High-intensity interval training (HIIT) was not superior to moderate continuous training (MCT) for improving heart structure or exercise capacity in heart failure patients, and neither group maintained their modest gains after one year — meaning that for most people, the simpler, more sustainable moderate exercise is just as effective as the trendy HIIT approach.

What they tested

The SMARTEX Heart Failure Study compared three exercise strategies head-to-head:

**HIIT (High-Intensity Interval Training):** Four 4-minute intervals at 90–95% of maximal heart rate, separated by 3-minute active recovery periods at moderate intensity. Total session time: 38 minutes (including warm-up and cool-down). Three supervised sessions per week.

**MCT (Moderate Continuous Training):** Continuous exercise at 60–70% of maximal heart rate for 47 minutes. Three supervised sessions per week.

**RRE (Recommendation of Regular Exercise):** Patients were advised to exercise at home according to current guidelines and attended one supervised moderate-intensity session (50–70% of maximal heart rate) every three weeks. This served as the control group.

The primary outcome was the change in left ventricular end-diastolic diameter (LVEDD) — a measure of how much the heart's main pumping chamber has enlarged (remodeled) due to heart failure. Secondary outcomes included peak oxygen uptake (VO2 peak), quality of life, and safety events.

Who was studied

**Sample size:** 261 patients randomized (88 to HIIT, 87 to MCT, 86 to RRE)

**Age:** Median 60 years

**Sex:** 19% women, 81% men

**Heart failure severity:** Left ventricular ejection fraction ≤35% (severely reduced pumping function), New York Heart Association class II–III (symptoms with mild to moderate activity)

**Cause of heart failure:** 59% ischemic (from blocked arteries), 41% non-ischemic

**Setting:** 9 European centers (Antwerp, Copenhagen, Leipzig, Luxembourg, Munich, Stavanger, Trondheim/Levanger, Veruno, and Ålesund)

**Recruitment:** Outpatient heart failure clinics, cardiac rehabilitation referrals, public announcements, hospital registries

**Medication:** All patients were on optimal pharmacological therapy (ACE inhibitors, beta-blockers, diuretics, etc.)

**Exclusion criteria:** Unstable heart failure, recent hospitalization, inability to exercise, significant valve disease, or other conditions that would interfere with exercise training

How they measured it

**Left ventricular end-diastolic diameter (LVEDD):** Measured by echocardiography at the tip of the mitral leaflet in the 2-dimensional parasternal long-axis view.

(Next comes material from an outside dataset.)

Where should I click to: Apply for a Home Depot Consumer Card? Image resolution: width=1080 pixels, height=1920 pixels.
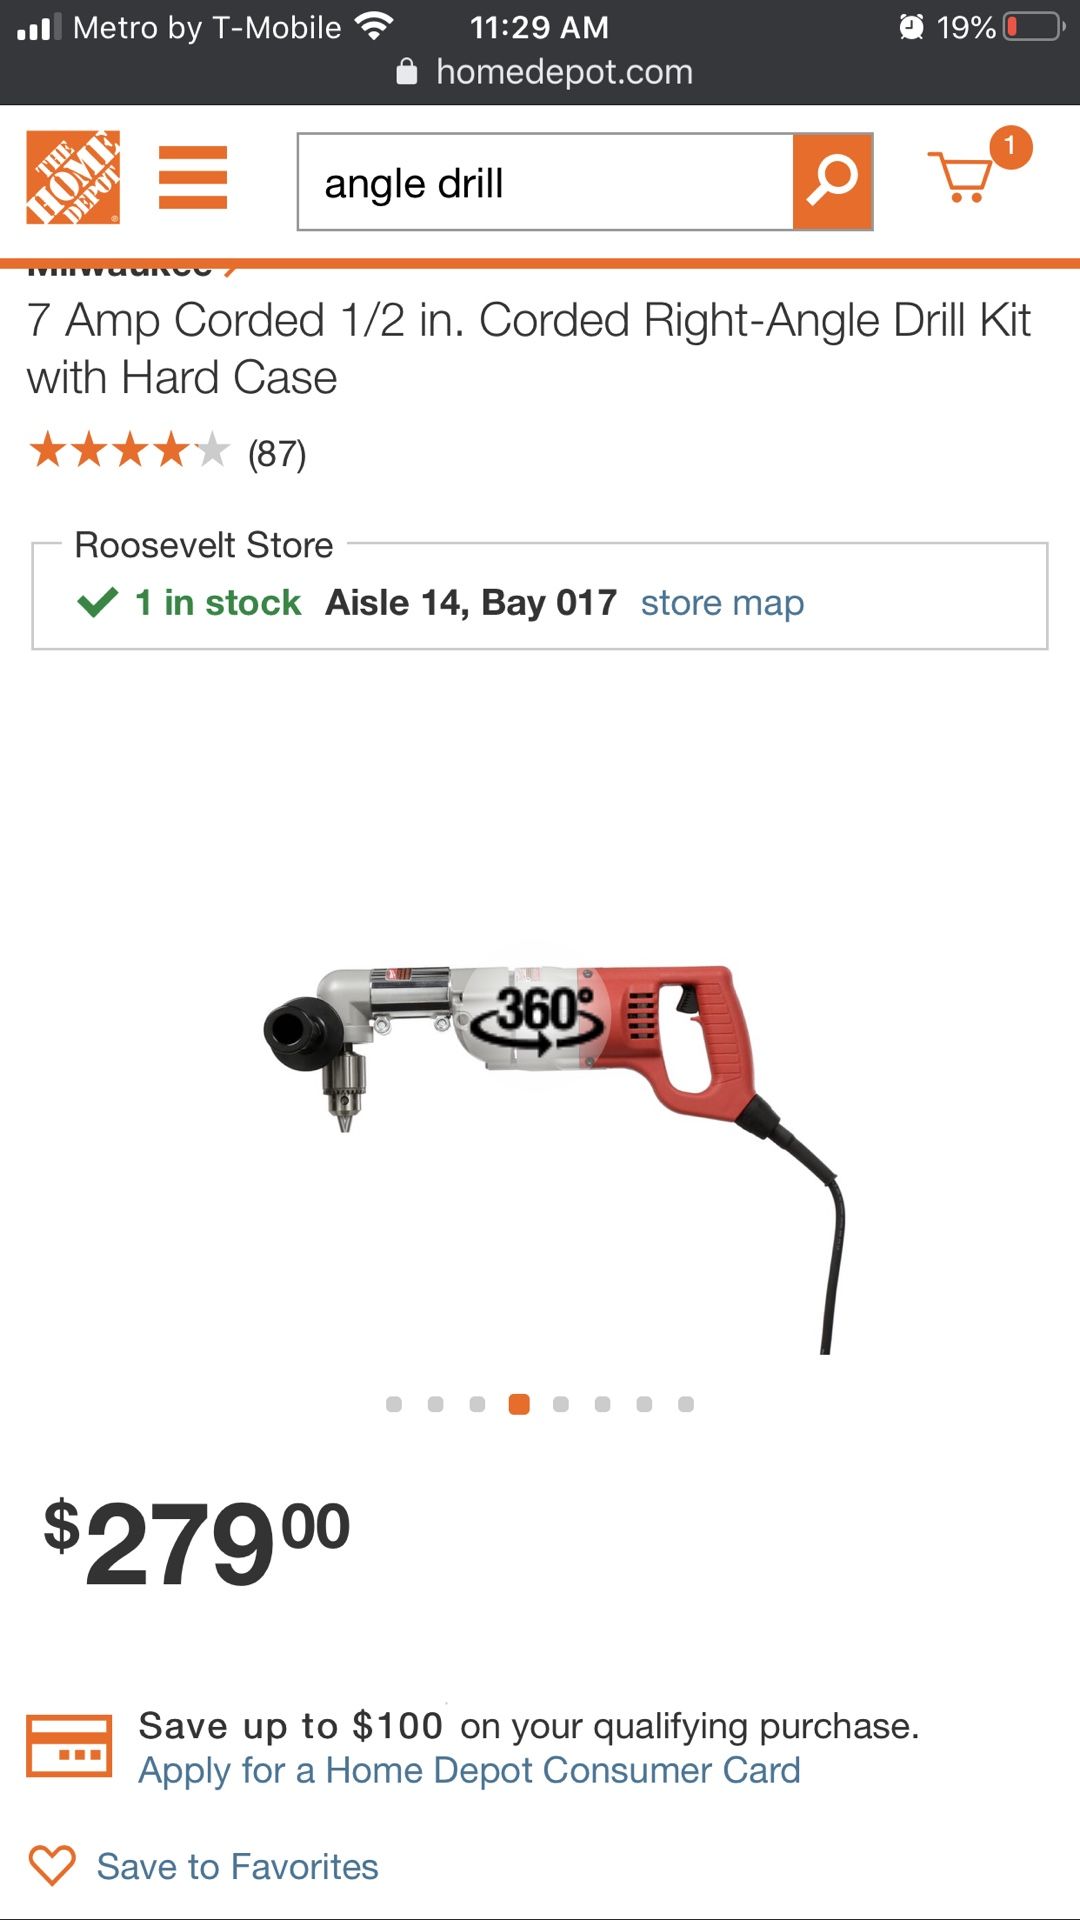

All images were sent to a core laboratory in Trondheim, Norway, where two expert echocardiographers (blinded to group assignment) performed the analysis using EchoPAC software. Repeatability was tested with Bland-Altman analysis showing no bias (0.3 mm) and a coefficient of variation of 4.1%.

**Peak oxygen uptake (VO2 peak):** Measured via cardiopulmonary exercise testing using standard indirect calorimetry equipment. Patients exercised on a treadmill or bicycle ergometer with an incremental protocol (10–20 W increase per minute) until exhaustion. Tests were performed at baseline, 12 weeks, and 52 weeks.

**Quality of life:** Assessed using validated questionnaires (specific instruments not detailed in the abstract but mentioned in the full methods).

**Adverse events:** Serious adverse events were recorded throughout the 12-week intervention period and the 52-week follow-up.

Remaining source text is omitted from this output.